-------- EXERCISE MATERIAL --------
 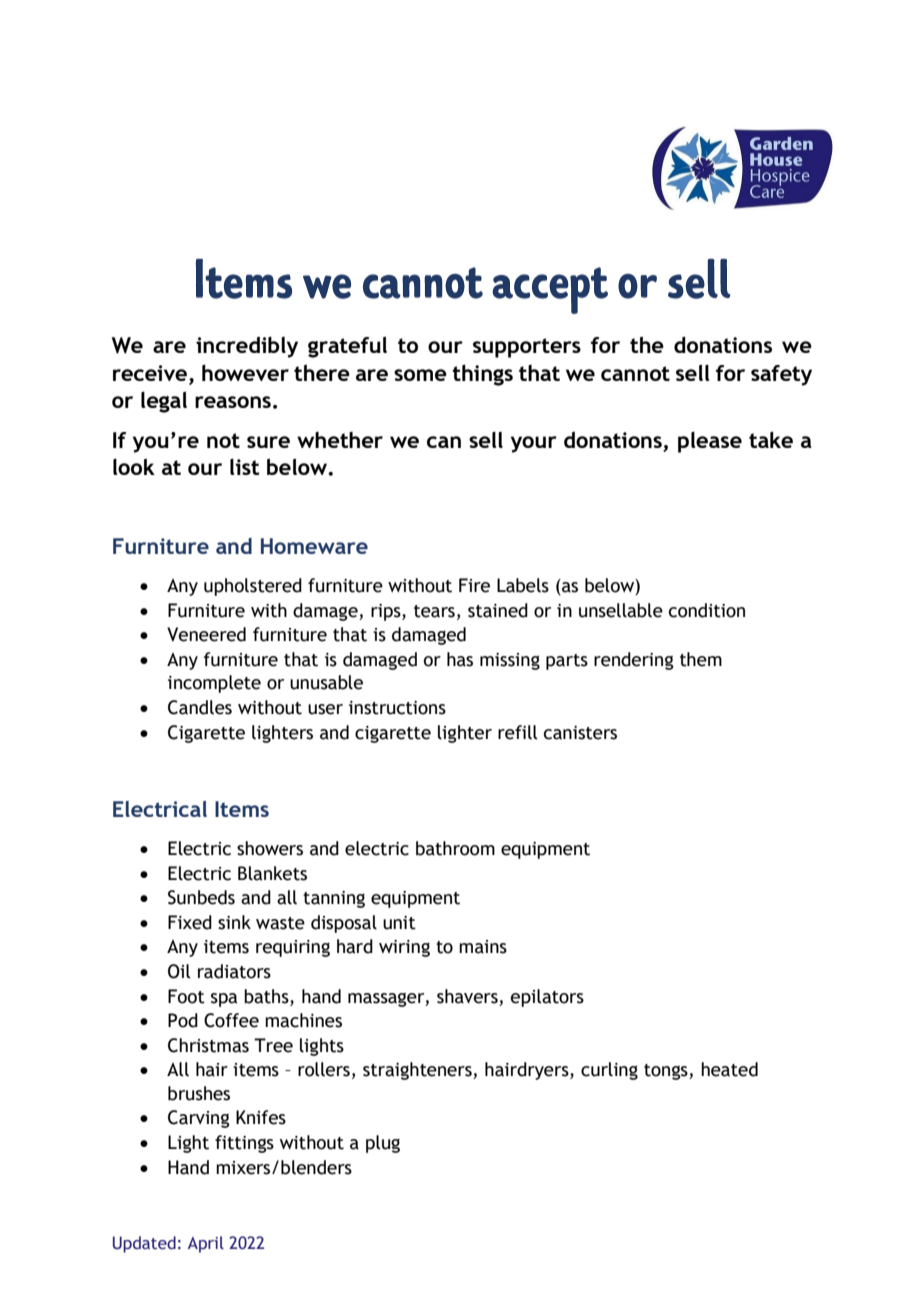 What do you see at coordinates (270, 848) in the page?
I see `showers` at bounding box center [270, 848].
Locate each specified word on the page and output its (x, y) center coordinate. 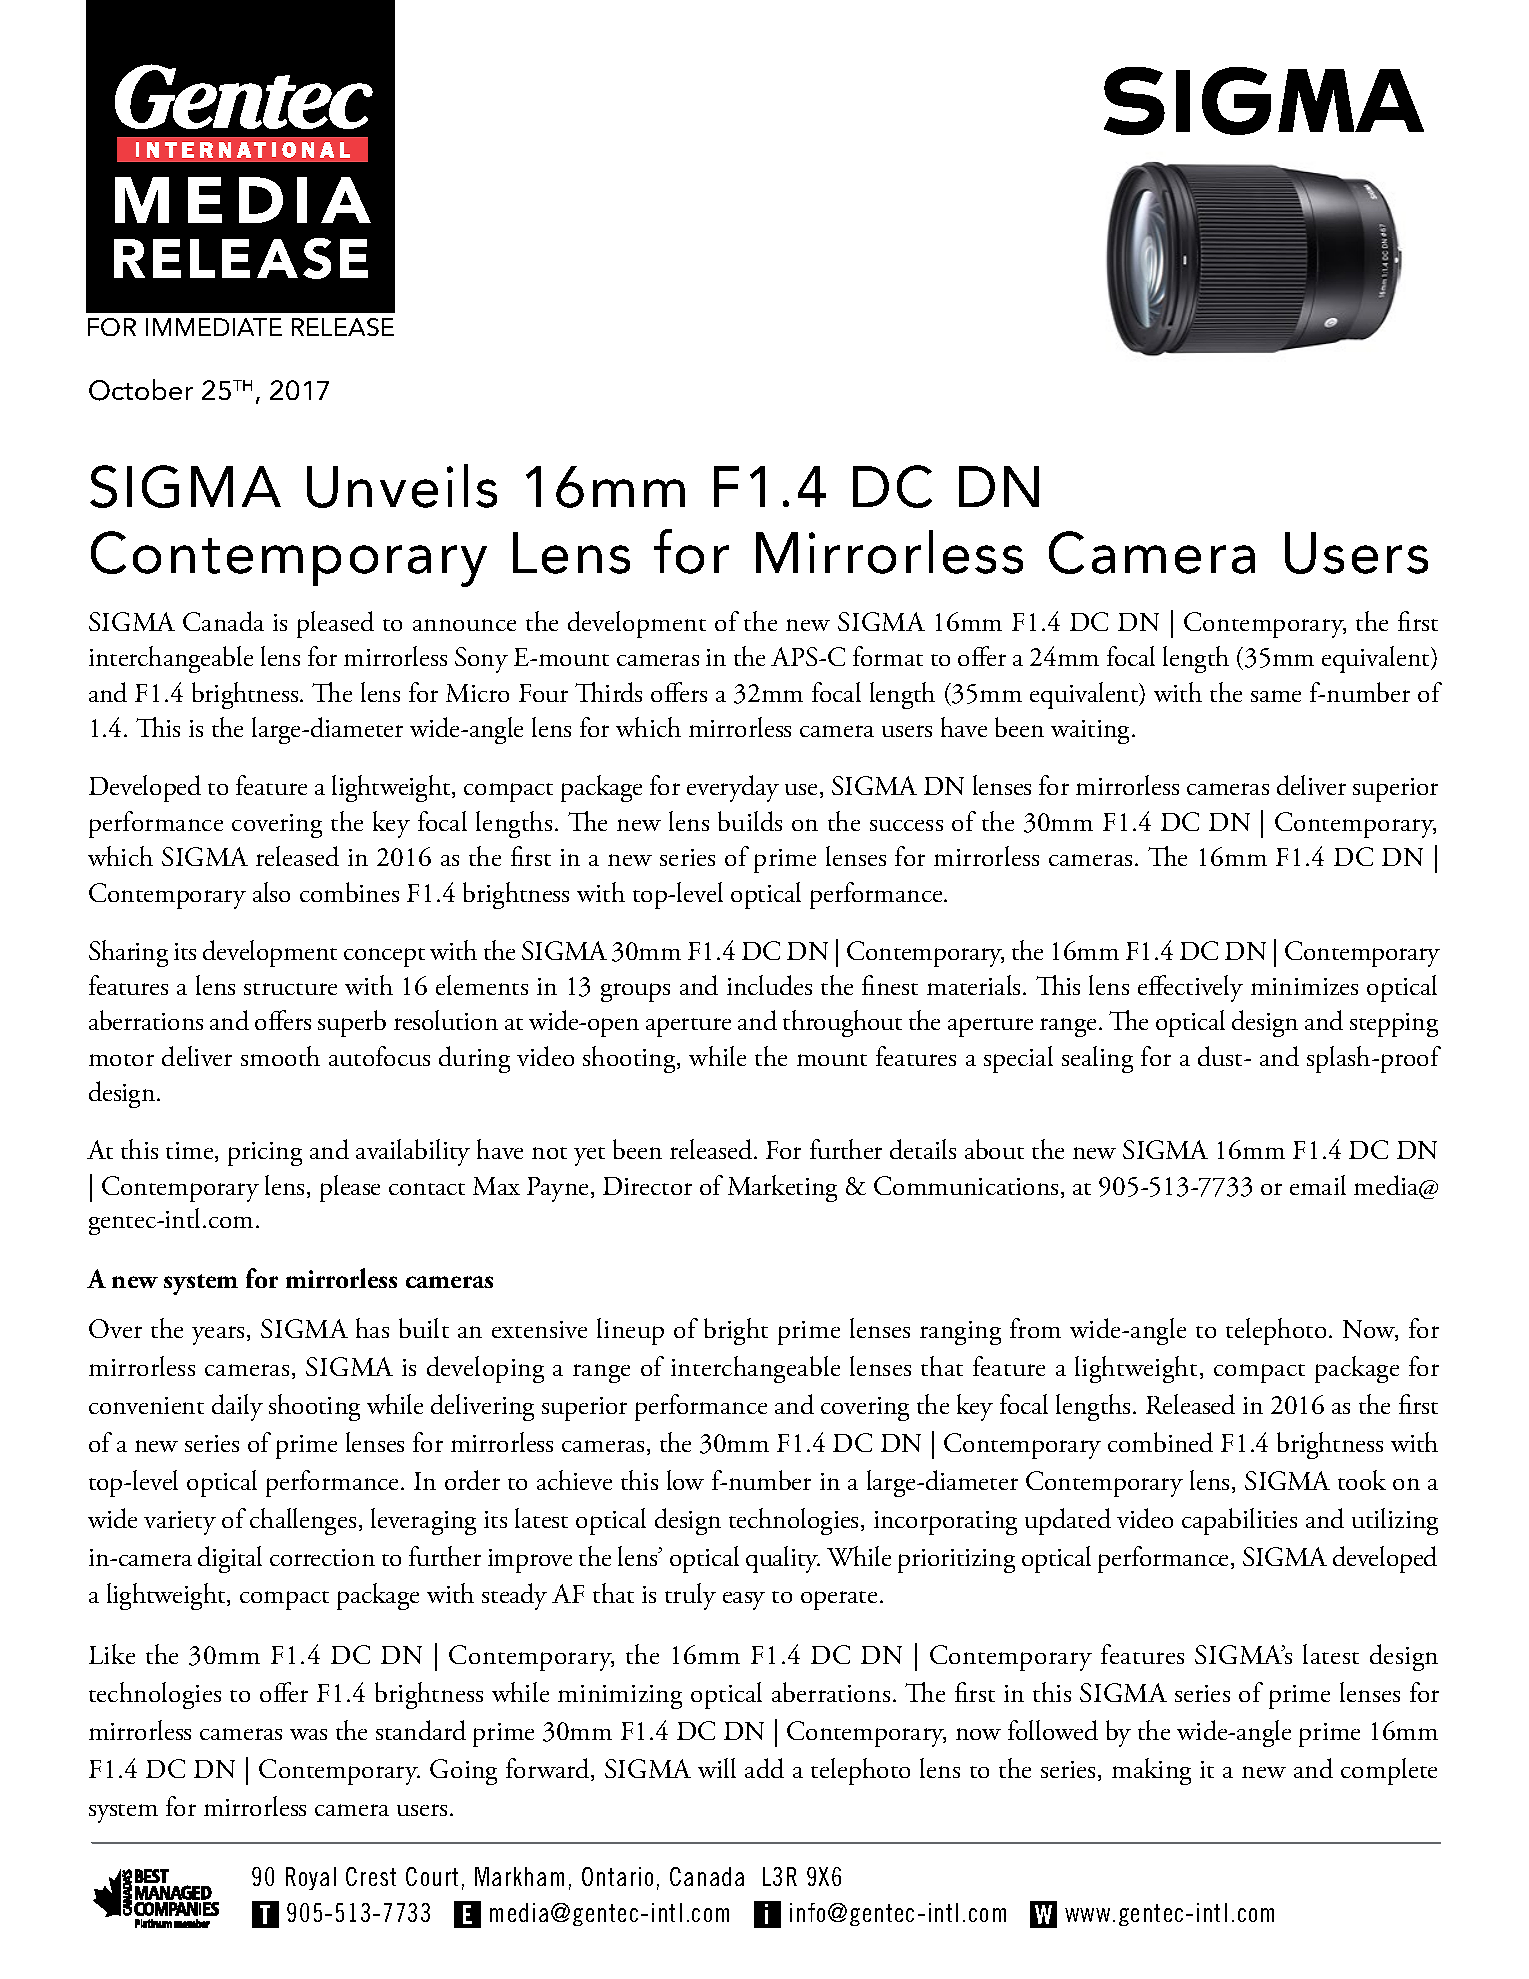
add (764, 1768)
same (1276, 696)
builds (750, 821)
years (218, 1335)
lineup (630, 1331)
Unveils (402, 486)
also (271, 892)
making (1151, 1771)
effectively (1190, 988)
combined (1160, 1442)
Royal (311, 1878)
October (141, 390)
--------
-------- EXERCISE MATERIAL --------
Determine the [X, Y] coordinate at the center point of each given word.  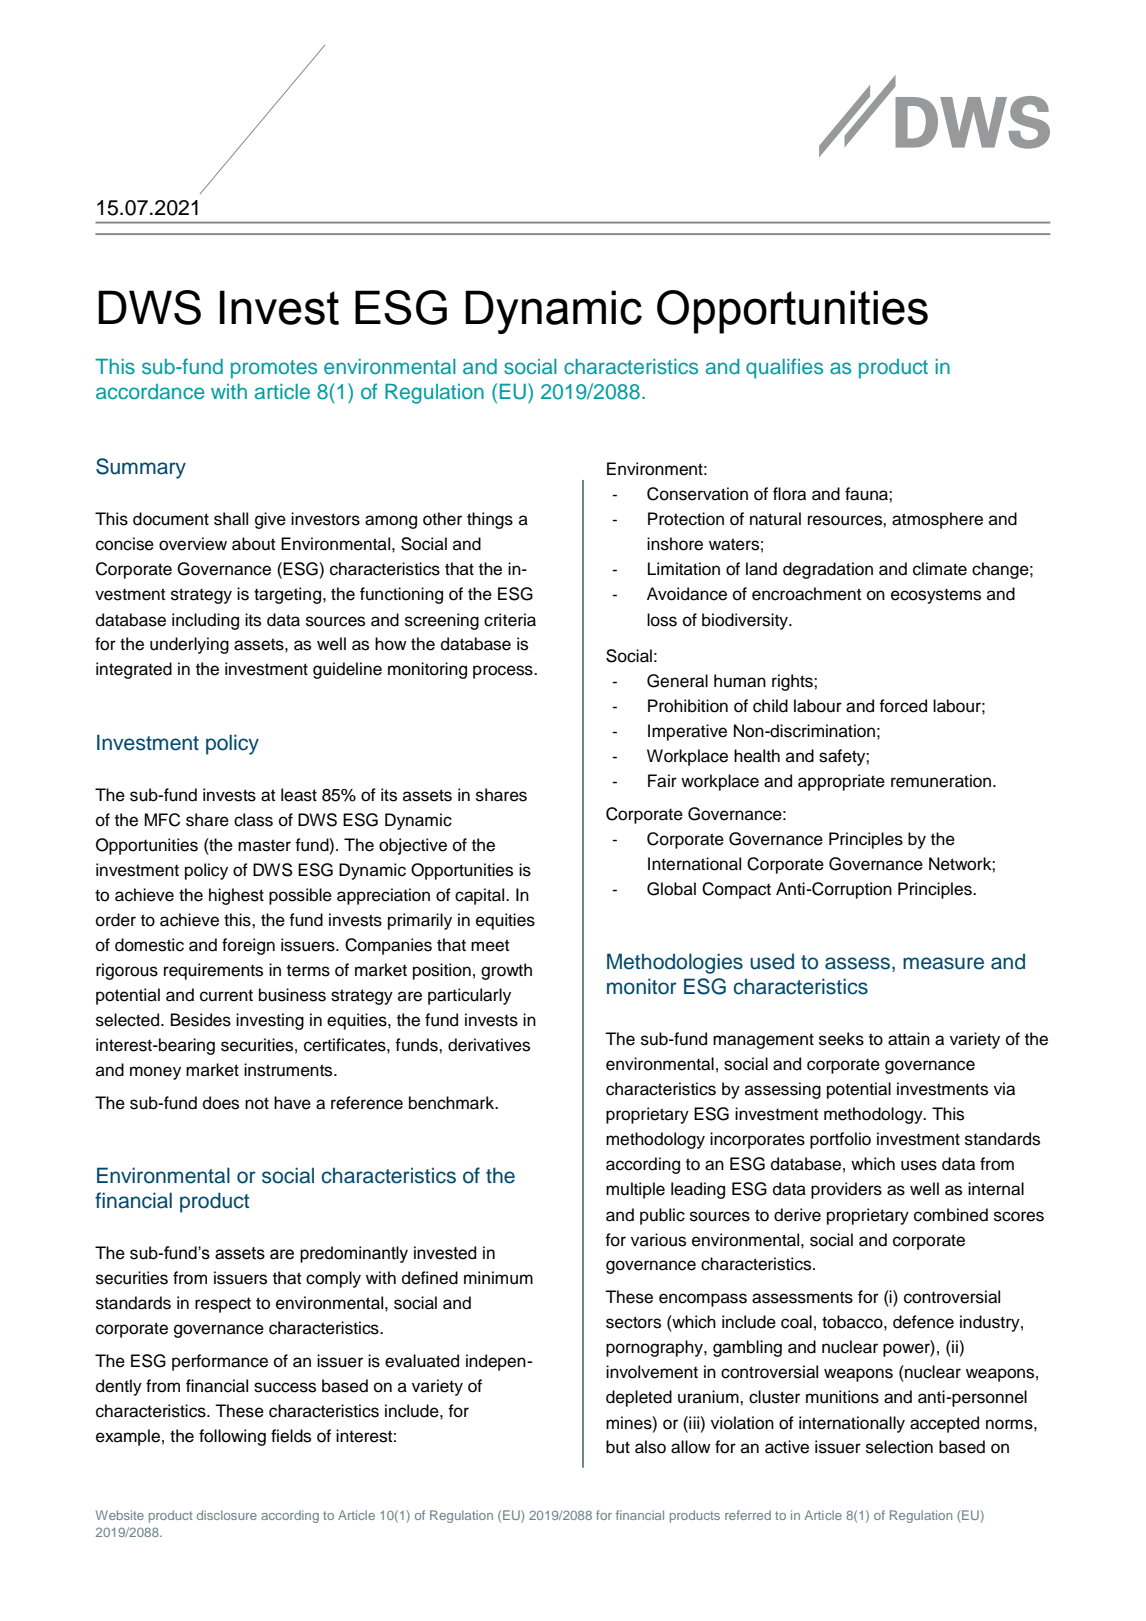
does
--------
> **GIVEN REQUEST**: Copy out the entries again, from the line containing "builds (750, 821)" down to the line containing "October (141, 390)", swapping "lineup" for "roster" and leaving everything else as it is.

> **FULL OUTPUT**:
builds (750, 821)
years (218, 1335)
roster (630, 1331)
Unveils (402, 486)
also (271, 892)
making (1151, 1771)
effectively (1190, 988)
combined (1160, 1442)
Royal (311, 1878)
October (141, 390)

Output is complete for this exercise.